Luxury vehicles form 1 per cent of the Indian market. Therefore, the tariff reduction should not impact mass-market players.
Luxury vehicles form 1 per cent of the Indian market. Therefore, the tariff reduction should not impact mass-market players.Stock market reacted positively to India’s free trade agreement with the European Union on Tuesday, as domestic industries such as textiles, pharmaceuticals, chemicals and electronics are seen as key beneficiaries of the deal. While auto stocks reacted negatively, analysts said concerns that luxury car imports could materially hurt domestic volumes were unwarranted.
DBS Bank economist Radhika Rao called the agreement a “landmark” deal, saying it may help counter a challenging global trade outlook. Textiles, pharmaceuticals, chemicals and electronics were expected to gain from the agreement, she said.
Rao noted that the readymade garments industry, in particular, had been at a disadvantage before the deal, as peers such as Vietnam, Bangladesh and Pakistan enjoyed duty-free access to the EU market.
“With India’s current readymade garment exports to the EU at circa $4-5 billion, making up a modest market share, there is scope of strong growth in this sector when the new rates kick in by January 2027,” she said.
For pharmaceuticals, she said India’s exports could expand strongly, provided non-tariff barriers were addressed.
“While the announcement might not be market-moving, it will serve as a benefit to India’s evolving trade dynamic to diversify its trading partners, while also benefiting the EU to better balance its adverse trade balance with India. Service exports might also potentially,” Rao said.
Nifty closed the day at 25,175.40, up 126.75 points or 0.51 per cent, after hitting a low of 24,932.55 earlier in the day. Sensex ended the day at 81,857.48, up 319.78 points or 0.39 per cent. Auto stocks such as Mahindra & Mahindra, Hyundai Motor India and Maruti Suzuki India ended up to 4 per cent lower.
Aditya Jakhotia, research analyst at PL Capital, said India will reduce tariffs on EU-made fully built cars from 70 per cent to 110 per cent to about 40 per cent under the India–EU free trade agreement, with tariffs expected to be lowered further to 10 per cent over the next decade.
“This will provide EU carmakers greater access to the Indian passenger vehicle market, which is the third largest globally by volume, just behind the US and China. Luxury vehicles form 1 per cent of the Indian market. Therefore, the tariff reduction should not impact mass-market players like Maruti Suzuki and entry- to mid-level vehicles from Toyota Motor and Mahindra and Mahindra, but it will impact, to a small extent, premium-plus cars from these players,” he said.
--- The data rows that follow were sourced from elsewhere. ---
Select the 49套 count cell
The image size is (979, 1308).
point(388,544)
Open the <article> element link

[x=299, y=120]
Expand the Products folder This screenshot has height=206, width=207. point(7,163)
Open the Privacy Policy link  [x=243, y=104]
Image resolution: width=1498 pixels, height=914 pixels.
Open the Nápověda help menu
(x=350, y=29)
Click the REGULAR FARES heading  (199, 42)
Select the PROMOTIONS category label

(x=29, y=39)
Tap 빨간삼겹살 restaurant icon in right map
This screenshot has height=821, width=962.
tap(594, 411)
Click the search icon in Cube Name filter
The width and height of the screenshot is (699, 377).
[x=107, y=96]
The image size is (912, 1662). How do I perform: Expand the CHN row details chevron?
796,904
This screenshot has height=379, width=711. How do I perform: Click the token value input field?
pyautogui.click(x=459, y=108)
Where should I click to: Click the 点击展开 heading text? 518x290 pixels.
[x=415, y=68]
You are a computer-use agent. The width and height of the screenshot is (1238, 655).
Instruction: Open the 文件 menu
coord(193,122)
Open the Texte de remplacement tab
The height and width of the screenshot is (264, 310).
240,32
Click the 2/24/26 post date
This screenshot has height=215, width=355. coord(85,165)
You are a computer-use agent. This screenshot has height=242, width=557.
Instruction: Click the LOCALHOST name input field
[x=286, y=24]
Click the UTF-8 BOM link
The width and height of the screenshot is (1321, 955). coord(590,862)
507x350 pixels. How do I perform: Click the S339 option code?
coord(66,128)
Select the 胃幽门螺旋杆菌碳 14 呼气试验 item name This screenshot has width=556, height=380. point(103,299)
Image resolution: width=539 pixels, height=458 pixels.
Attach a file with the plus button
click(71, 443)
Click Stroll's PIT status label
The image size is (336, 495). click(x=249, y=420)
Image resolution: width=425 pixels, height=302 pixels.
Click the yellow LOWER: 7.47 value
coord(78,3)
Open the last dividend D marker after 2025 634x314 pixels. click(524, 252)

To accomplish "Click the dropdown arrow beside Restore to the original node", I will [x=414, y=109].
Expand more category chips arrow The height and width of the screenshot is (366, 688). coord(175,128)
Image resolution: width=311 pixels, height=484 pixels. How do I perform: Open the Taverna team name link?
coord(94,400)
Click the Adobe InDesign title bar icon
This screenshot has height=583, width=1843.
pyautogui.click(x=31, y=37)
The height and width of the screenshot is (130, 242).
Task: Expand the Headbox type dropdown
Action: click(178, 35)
As per Ministry of Commerce & Industry, the FTA gives a decisive boost to its labour-intensive sectors such as textiles, apparel, leather, footwear, marine products, gems and jewellery, handicrafts, engineering goods, and automobiles bringing down tariffs up to 10 per cent on almost $33 billion exports to zero on entry into force of the agreement.
"Beyond enhancing competitiveness, it empowers workers, artisans, women, youth, and MSMEs, while integrating Indian businesses more deeply into global value chains and reinforcing India’s role as a key player and supplier in global trade," the ministry said.
Trideep Bhattacharya President and CIO Equities Edelweiss MF said the India–EU FTA arrives at a pivotal moment marked by global trade fragmentation, rising protectionism, US–India trade frictions, and elevated geopolitical uncertainty.
"The agreement could serve as an effective counter-cyclical buffer by deepening India’s integration into global value chains, expanding market access, and supporting supply-chain diversification. With the EU accounting for 17 per cent of India’s goods exports, we estimate that closer bilateral alignment could lift India’s exports to the EU by $50 billion by 2031," he said.
Stock market outlook
VK Vijayakumar, chief investment strategist at Geojit Investments, said India’s free trade agreement with the EU was a major breakthrough, particularly in the context of the prolonged India–US trade negotiations.
That said, he believes the India–EU deal should not be viewed as a substitute for an India–US agreement.
“It is important to understand that India has a trade surplus of $45 billion with the US but only $25 billion with the EU. Therefore, even while celebrating this India–EU deal, we should tirelessly pursue the US-India deal, which India badly needs. Also, this India–EU deal will become operational only in early 2027,” he said.
Ponmudi R, CEO of Enrich Money said Indian equities traded with a measured and cautious undertone on Tuesday.
The finalisation of the India–European Union bilateral trade agreement lent some support to investor sentiment, he said but felt a sustained selling by foreign portfolio investors and muted third-quarter corporate earnings growth cap any meaningful upside in domestic equities.